***** Exercise input *****

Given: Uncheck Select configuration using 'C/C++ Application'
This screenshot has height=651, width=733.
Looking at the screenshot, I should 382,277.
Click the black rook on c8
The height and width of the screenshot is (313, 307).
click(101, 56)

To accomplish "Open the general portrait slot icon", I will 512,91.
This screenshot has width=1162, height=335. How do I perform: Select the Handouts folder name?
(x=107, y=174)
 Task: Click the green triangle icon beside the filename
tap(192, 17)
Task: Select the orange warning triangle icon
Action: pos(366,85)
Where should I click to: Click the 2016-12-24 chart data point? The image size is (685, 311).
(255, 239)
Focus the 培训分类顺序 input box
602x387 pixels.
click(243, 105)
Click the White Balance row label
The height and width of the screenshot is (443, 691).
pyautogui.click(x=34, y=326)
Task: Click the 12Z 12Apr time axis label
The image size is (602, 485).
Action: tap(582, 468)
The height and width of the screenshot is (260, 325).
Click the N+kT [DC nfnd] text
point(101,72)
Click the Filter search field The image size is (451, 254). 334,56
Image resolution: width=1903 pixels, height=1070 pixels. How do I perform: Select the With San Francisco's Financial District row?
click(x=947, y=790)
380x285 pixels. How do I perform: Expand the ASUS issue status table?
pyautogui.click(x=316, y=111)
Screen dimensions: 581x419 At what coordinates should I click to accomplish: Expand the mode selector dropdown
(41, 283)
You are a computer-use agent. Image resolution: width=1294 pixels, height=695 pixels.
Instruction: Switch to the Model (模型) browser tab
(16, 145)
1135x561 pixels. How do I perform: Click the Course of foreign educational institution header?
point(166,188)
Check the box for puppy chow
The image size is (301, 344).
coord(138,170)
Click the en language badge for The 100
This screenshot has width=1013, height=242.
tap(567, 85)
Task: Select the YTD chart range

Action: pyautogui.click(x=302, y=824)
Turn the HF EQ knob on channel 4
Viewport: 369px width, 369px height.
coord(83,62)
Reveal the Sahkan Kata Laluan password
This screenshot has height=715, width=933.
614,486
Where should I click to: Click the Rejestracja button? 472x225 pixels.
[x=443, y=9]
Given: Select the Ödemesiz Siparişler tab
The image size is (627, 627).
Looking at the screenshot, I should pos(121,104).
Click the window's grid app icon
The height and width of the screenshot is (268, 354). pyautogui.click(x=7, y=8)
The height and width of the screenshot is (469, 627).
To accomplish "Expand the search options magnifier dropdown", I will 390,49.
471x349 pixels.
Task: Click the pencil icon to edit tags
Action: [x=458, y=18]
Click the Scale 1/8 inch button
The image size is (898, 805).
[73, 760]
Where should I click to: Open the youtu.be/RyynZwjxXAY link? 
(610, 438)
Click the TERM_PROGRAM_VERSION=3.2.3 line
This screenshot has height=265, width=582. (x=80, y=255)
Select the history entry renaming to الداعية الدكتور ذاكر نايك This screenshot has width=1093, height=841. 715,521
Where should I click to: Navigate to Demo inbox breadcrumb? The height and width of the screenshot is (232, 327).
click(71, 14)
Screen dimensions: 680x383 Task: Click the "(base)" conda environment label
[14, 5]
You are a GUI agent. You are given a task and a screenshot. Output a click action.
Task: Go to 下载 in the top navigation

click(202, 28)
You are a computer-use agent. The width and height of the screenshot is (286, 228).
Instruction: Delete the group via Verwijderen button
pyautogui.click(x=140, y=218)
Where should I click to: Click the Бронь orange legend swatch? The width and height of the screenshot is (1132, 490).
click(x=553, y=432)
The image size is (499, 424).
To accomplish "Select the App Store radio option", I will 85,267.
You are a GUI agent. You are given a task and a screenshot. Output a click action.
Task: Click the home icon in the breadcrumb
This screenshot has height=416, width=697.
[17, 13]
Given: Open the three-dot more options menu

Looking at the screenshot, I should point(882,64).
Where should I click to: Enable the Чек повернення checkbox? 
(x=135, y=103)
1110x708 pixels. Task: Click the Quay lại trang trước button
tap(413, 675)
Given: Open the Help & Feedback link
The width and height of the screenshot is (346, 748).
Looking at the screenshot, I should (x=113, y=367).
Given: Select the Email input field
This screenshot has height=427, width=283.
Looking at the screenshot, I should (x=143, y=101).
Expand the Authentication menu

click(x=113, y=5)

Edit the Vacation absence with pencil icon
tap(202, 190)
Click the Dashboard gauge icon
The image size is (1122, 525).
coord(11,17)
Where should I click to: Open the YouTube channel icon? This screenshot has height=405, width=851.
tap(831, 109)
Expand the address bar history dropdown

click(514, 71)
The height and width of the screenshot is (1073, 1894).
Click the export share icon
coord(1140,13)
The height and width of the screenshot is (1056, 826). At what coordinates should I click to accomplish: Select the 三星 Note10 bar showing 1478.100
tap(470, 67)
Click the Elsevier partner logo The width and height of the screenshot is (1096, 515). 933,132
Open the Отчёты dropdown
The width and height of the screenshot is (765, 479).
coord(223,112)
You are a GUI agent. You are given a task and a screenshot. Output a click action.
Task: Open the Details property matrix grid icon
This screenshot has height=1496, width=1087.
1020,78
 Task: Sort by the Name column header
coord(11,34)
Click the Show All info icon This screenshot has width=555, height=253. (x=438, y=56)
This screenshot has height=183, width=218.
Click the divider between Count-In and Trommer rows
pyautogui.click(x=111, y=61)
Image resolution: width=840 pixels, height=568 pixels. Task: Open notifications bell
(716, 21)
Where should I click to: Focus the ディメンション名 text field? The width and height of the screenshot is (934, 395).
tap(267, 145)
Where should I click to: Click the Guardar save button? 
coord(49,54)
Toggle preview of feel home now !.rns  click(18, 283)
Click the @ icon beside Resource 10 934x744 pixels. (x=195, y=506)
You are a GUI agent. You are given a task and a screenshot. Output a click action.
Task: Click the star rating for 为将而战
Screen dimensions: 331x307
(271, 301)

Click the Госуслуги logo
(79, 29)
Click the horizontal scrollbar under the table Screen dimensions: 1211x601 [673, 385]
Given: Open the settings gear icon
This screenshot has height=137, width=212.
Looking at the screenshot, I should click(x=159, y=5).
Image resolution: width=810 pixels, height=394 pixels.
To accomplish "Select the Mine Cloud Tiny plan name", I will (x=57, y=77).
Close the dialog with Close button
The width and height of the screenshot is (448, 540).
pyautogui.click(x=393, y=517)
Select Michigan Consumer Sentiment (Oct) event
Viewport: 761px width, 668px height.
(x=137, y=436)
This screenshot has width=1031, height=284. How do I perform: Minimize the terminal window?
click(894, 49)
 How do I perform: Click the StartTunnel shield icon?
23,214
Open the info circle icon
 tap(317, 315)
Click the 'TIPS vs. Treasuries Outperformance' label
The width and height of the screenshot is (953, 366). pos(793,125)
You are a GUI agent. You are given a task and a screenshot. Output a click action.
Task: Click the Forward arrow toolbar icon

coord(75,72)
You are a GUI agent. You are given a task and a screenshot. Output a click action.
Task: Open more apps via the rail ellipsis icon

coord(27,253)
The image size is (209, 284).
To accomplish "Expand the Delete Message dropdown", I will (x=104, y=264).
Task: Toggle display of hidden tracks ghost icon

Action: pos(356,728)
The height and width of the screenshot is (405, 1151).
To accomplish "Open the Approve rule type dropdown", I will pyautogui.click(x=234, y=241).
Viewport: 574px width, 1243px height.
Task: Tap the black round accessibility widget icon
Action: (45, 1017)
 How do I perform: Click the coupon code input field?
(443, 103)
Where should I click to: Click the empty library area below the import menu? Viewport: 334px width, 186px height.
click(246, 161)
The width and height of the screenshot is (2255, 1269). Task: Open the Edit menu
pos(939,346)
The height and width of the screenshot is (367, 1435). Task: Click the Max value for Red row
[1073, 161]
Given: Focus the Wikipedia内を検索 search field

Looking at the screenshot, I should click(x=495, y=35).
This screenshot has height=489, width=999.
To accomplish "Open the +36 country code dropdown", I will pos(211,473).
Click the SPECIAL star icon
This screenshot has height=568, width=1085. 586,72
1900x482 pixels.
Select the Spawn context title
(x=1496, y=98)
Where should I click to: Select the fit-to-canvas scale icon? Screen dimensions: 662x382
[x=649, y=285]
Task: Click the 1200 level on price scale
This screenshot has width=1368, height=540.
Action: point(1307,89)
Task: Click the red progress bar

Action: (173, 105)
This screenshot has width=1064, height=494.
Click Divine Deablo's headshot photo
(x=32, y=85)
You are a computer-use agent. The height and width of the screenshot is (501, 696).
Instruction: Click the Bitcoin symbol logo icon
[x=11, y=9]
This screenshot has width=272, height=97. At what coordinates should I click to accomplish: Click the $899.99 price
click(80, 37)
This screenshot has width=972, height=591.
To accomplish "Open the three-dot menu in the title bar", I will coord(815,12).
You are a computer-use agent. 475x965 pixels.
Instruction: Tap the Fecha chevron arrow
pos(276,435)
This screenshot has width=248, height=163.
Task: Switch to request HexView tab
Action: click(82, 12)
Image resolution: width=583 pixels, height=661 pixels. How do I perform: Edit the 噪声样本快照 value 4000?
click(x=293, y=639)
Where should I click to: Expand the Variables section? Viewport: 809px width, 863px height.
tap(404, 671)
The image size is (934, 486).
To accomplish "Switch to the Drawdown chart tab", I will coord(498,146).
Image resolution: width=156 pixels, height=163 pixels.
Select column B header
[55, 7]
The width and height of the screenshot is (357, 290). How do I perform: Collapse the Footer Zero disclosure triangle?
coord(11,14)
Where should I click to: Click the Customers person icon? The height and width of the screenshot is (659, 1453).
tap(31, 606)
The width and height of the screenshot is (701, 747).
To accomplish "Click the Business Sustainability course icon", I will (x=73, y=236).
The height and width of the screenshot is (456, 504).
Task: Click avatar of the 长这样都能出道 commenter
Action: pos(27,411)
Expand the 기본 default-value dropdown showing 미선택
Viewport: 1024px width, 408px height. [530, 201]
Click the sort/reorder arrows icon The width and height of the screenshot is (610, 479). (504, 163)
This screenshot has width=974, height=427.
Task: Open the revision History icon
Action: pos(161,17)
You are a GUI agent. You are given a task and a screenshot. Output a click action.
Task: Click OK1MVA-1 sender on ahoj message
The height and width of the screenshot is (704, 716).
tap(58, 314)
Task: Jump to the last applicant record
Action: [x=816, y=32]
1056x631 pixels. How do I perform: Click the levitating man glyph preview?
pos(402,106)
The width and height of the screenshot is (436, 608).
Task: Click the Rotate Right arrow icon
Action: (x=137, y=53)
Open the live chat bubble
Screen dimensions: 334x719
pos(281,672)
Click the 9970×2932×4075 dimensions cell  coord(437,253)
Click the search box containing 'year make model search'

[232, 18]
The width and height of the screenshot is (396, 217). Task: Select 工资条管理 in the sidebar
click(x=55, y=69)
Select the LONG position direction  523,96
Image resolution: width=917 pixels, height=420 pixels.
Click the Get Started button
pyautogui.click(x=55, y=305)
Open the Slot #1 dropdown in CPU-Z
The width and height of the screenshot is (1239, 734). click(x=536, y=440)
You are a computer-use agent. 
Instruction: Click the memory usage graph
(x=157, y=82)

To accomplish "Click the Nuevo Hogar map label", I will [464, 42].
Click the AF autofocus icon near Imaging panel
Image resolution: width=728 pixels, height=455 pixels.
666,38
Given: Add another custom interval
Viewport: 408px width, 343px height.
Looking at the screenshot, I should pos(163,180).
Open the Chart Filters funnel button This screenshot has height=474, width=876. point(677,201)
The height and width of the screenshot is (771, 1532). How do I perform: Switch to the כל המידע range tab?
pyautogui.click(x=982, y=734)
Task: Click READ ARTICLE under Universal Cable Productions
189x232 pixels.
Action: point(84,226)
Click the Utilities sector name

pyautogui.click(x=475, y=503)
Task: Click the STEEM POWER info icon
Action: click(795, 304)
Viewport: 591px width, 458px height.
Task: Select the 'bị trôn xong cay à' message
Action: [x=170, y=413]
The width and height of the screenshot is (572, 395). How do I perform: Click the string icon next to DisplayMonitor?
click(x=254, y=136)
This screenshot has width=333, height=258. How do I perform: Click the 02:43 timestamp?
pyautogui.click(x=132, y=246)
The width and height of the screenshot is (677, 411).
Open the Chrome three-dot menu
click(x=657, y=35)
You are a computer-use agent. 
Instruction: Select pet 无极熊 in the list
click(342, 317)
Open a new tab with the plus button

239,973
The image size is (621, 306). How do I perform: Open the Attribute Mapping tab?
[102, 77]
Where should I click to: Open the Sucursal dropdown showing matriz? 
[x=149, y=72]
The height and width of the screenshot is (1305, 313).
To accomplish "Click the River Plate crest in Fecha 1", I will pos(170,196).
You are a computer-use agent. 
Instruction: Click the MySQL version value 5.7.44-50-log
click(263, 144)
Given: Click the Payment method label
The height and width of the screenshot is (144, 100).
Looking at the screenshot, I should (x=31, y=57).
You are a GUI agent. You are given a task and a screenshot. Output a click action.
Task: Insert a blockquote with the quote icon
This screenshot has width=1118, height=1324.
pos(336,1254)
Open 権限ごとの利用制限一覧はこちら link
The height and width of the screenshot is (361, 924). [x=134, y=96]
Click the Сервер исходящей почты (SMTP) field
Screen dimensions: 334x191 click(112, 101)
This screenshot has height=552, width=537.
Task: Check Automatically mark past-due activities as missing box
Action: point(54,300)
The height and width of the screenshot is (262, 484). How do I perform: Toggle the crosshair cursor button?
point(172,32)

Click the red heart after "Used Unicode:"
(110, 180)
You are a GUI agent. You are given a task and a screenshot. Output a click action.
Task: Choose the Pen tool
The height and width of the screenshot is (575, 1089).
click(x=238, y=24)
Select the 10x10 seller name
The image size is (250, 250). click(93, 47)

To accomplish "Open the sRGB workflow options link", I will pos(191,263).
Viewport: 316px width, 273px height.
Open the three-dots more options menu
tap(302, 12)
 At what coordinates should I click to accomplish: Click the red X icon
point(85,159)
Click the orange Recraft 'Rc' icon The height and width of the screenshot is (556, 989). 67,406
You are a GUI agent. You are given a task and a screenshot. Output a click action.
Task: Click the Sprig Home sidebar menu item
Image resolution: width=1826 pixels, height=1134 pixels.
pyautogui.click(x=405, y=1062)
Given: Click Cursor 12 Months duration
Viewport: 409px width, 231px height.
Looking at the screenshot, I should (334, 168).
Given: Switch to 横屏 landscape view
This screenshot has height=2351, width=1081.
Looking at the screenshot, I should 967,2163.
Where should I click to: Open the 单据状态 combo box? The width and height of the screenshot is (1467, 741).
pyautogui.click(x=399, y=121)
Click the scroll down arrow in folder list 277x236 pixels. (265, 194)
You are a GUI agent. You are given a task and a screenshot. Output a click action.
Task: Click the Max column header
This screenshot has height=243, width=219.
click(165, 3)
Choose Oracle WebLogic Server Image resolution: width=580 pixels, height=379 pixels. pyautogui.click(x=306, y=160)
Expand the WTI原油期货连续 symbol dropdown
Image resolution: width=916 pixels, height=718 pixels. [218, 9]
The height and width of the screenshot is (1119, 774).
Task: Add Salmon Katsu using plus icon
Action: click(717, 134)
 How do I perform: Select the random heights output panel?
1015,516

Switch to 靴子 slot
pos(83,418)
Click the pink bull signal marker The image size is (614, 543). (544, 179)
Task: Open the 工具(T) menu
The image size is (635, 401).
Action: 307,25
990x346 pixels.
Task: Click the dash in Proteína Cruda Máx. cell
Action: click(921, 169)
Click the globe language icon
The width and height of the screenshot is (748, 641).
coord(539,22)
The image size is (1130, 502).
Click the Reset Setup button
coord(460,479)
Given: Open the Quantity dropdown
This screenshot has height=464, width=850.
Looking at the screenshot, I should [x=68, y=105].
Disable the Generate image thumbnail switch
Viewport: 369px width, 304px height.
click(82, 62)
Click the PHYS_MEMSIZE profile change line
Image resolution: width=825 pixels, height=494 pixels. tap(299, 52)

*****

Reproduce exactly the section above that begins at the line containing "1110x708 pixels. Task: Click" and ends at the line containing "This screenshot has height=183, width=218.", leaving out all other lines.

**Answer to this exercise:**
1110x708 pixels. Task: Click the Quay lại trang trước button
tap(413, 675)
Given: Open the Help & Feedback link
The width and height of the screenshot is (346, 748).
Looking at the screenshot, I should (x=113, y=367).
Given: Select the Email input field
This screenshot has height=427, width=283.
Looking at the screenshot, I should (x=143, y=101).
Expand the Authentication menu

click(x=113, y=5)

Edit the Vacation absence with pencil icon
tap(202, 190)
Click the Dashboard gauge icon
The image size is (1122, 525).
coord(11,17)
Where should I click to: Open the YouTube channel icon? This screenshot has height=405, width=851.
tap(831, 109)
Expand the address bar history dropdown

click(514, 71)
The height and width of the screenshot is (1073, 1894).
Click the export share icon
coord(1140,13)
The height and width of the screenshot is (1056, 826). At what coordinates should I click to accomplish: Select the 三星 Note10 bar showing 1478.100
tap(470, 67)
Click the Elsevier partner logo The width and height of the screenshot is (1096, 515). 933,132
Open the Отчёты dropdown
The width and height of the screenshot is (765, 479).
coord(223,112)
You are a GUI agent. You are given a task and a screenshot. Output a click action.
Task: Open the Details property matrix grid icon
This screenshot has height=1496, width=1087.
1020,78
 Task: Sort by the Name column header
coord(11,34)
Click the Show All info icon This screenshot has width=555, height=253. (x=438, y=56)
This screenshot has height=183, width=218.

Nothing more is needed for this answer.